§ **Task requirements**:
Each line of the material below with the word "derecha" is to be reported.

§ **Study material**:
>>>>
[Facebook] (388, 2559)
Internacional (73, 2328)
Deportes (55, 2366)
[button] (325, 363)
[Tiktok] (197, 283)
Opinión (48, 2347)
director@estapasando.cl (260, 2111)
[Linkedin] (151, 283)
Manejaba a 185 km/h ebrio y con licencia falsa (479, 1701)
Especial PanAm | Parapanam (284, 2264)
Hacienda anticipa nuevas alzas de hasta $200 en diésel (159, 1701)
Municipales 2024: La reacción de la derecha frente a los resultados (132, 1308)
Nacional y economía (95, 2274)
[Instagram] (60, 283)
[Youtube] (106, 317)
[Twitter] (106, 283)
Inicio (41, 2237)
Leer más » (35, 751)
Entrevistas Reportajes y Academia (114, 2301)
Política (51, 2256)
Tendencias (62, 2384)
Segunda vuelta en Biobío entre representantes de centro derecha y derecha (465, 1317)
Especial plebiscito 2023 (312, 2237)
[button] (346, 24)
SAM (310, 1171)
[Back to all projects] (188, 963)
<<<<
>>>>
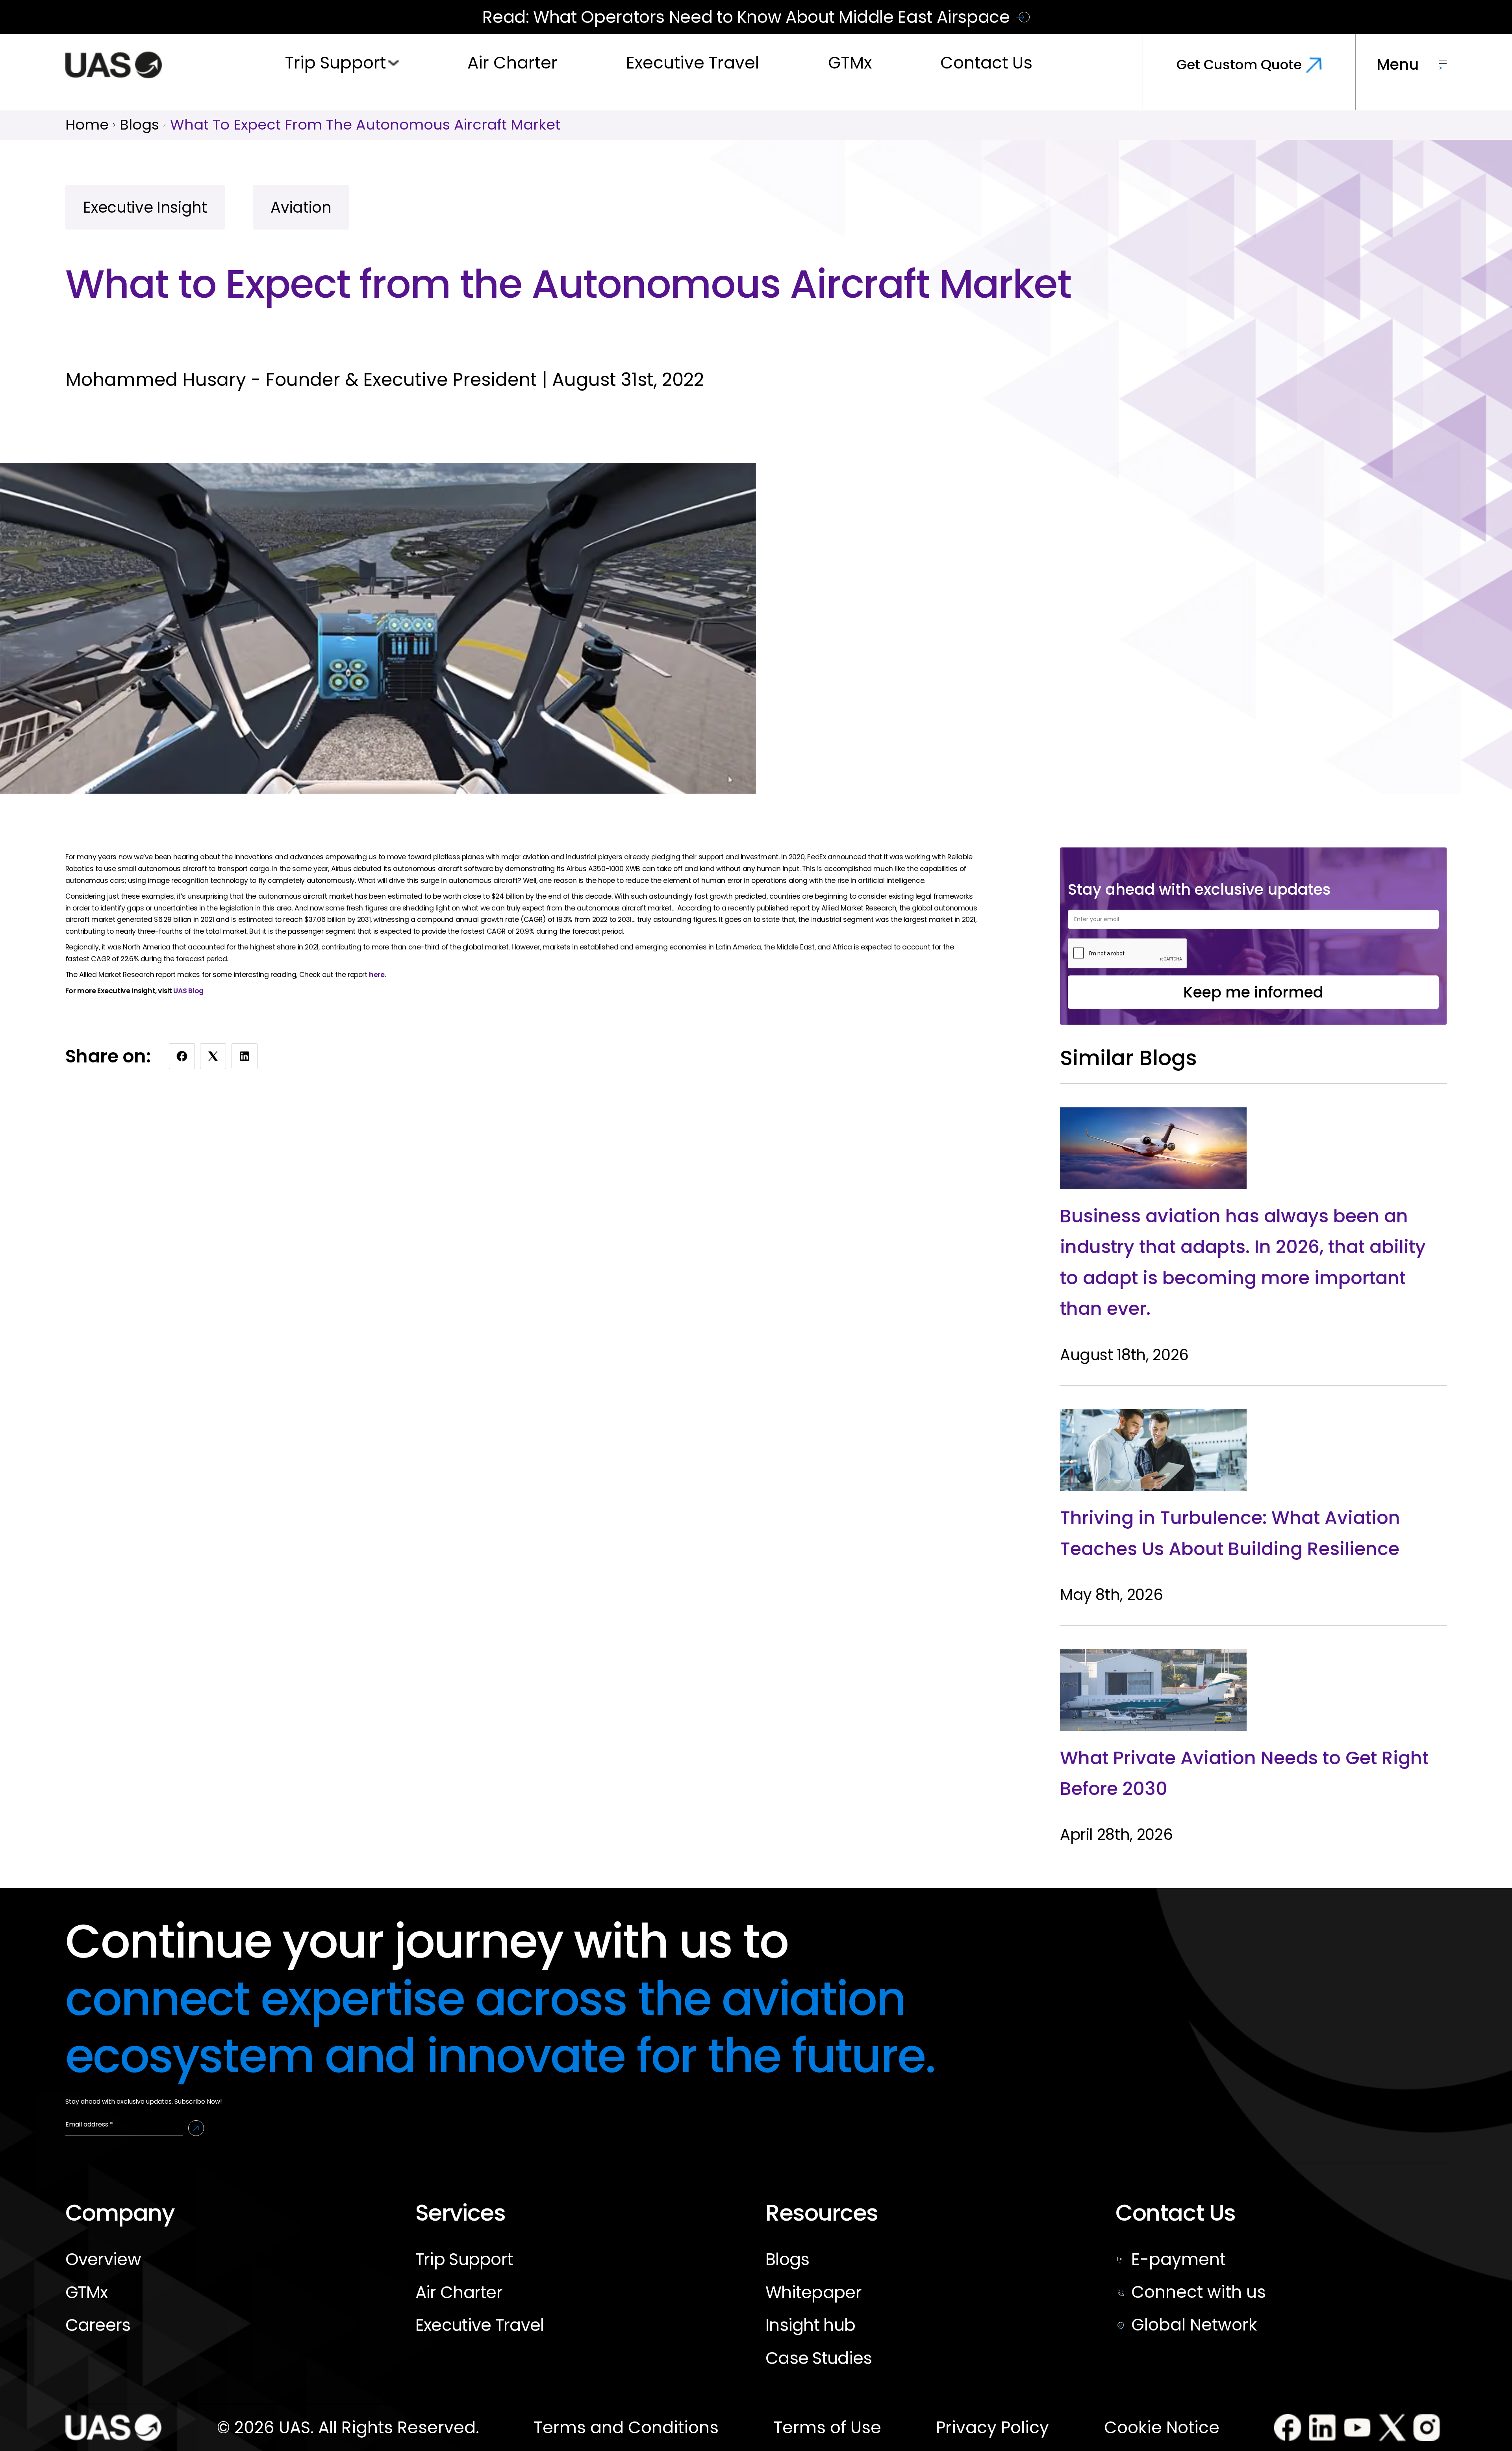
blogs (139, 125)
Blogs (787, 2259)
<<<<
>>>>
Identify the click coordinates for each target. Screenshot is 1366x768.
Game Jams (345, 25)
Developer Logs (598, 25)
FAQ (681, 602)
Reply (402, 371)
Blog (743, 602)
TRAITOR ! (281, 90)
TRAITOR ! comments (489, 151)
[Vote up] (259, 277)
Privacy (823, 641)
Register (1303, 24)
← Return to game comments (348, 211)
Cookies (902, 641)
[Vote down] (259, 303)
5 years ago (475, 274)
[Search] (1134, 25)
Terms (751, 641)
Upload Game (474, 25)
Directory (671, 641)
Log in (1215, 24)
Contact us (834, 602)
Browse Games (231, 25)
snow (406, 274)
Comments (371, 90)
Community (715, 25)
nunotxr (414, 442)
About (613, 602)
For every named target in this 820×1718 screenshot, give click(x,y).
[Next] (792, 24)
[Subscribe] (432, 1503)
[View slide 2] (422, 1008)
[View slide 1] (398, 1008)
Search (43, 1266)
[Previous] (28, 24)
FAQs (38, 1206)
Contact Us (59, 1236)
<<<<
§ **Task response**:
Municipales 2024: La reacción de la derecha frente a los resultados (132, 1308)
Segunda vuelta en Biobío entre representantes de centro derecha y derecha (465, 1317)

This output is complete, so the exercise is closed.